Clearly taking advantage of America’s approval of vampire worship as the new national religion, the low-budget wonder from co-writer/director Jay Woelfel is undeniably bursting with energy. According to Ken Foree’s somber introduction, the drug and lifestyle excesses of humans have rendered the majority unfit for vampiric consumption, provoking the colonies of starving vampires to fight amongst themselves for survival. (Hmmmm…something smells like the Blade franchise in here.)
Live Evil cruises back and forth between two different perspectives: a car-full of vampire buds road-tripping to Hollywood, and the sword-wielding, vampire-hunting priest who is out take care of some…(languorous pause, staring glassily into the distance)…”unfinished business”…(roll snippets of a vague flashback that won’t be fully revealed until at the end of the movie). B-movie veteran Tim Thomerson (Trancers) plays the priest in a wryly funny performance that has him stomping vampire hearts with his boot heel, and (in one memorable speech) comparing vampires to Lamborghinis. In fact, Thomerson is so committed to the character, hiding a whiff of false menace behind his amusingly sincere line delivery, the storyline featuring the vampire buddies pales in comparison.

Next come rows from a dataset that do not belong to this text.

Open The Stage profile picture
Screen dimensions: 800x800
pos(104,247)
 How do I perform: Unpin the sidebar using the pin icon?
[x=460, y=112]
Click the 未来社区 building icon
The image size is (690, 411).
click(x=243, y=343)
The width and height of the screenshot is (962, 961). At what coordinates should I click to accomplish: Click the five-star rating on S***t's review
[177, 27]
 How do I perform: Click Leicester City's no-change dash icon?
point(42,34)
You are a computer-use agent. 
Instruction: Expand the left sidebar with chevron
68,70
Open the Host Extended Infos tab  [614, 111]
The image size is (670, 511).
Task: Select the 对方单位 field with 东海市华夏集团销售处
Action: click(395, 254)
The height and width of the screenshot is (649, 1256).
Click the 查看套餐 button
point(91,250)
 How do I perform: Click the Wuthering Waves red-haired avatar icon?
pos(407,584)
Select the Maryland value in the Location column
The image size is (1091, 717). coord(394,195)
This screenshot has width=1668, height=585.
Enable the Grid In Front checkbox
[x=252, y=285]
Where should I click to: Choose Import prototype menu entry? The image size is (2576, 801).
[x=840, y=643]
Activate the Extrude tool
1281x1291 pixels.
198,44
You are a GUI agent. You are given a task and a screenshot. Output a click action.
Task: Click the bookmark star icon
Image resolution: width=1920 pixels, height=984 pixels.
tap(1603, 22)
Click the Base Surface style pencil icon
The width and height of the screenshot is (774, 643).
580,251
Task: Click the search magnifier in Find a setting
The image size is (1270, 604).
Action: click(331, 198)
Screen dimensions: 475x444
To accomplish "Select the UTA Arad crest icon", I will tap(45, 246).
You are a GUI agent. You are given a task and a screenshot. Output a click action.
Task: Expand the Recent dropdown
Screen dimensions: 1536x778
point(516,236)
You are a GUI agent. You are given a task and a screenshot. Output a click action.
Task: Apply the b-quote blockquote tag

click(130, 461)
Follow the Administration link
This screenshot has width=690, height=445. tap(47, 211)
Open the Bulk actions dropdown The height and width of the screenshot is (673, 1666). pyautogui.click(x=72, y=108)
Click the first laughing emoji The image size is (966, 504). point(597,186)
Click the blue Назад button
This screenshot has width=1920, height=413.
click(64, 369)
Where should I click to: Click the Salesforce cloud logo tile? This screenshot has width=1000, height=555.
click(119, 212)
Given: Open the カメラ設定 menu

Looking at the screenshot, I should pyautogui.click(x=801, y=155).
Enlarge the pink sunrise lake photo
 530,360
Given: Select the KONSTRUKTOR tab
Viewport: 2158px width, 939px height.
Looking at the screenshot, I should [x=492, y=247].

Slightly reminiscent of Near Dark,Live Evil brings enough blood and boobs to the table to entertain even the most jaded horror fan. The film’s five-person special effects team really pulls out all the stops when it comes to bringing the syrupy wet work. From a vampire party complete with topless waitresses, to the introduction of a pair of cop vampires with fangs in the palms of their hands, to an inevitable confrontation with vampire babies (“Goddamned vampire babies”, intones Thomerson, “they’re the worst.”), Woelfel slams down the creative gas pedal and doesn’t let up until the end credits roll. For those willing to ignore sub-par production values, Live Evil pays off in spades.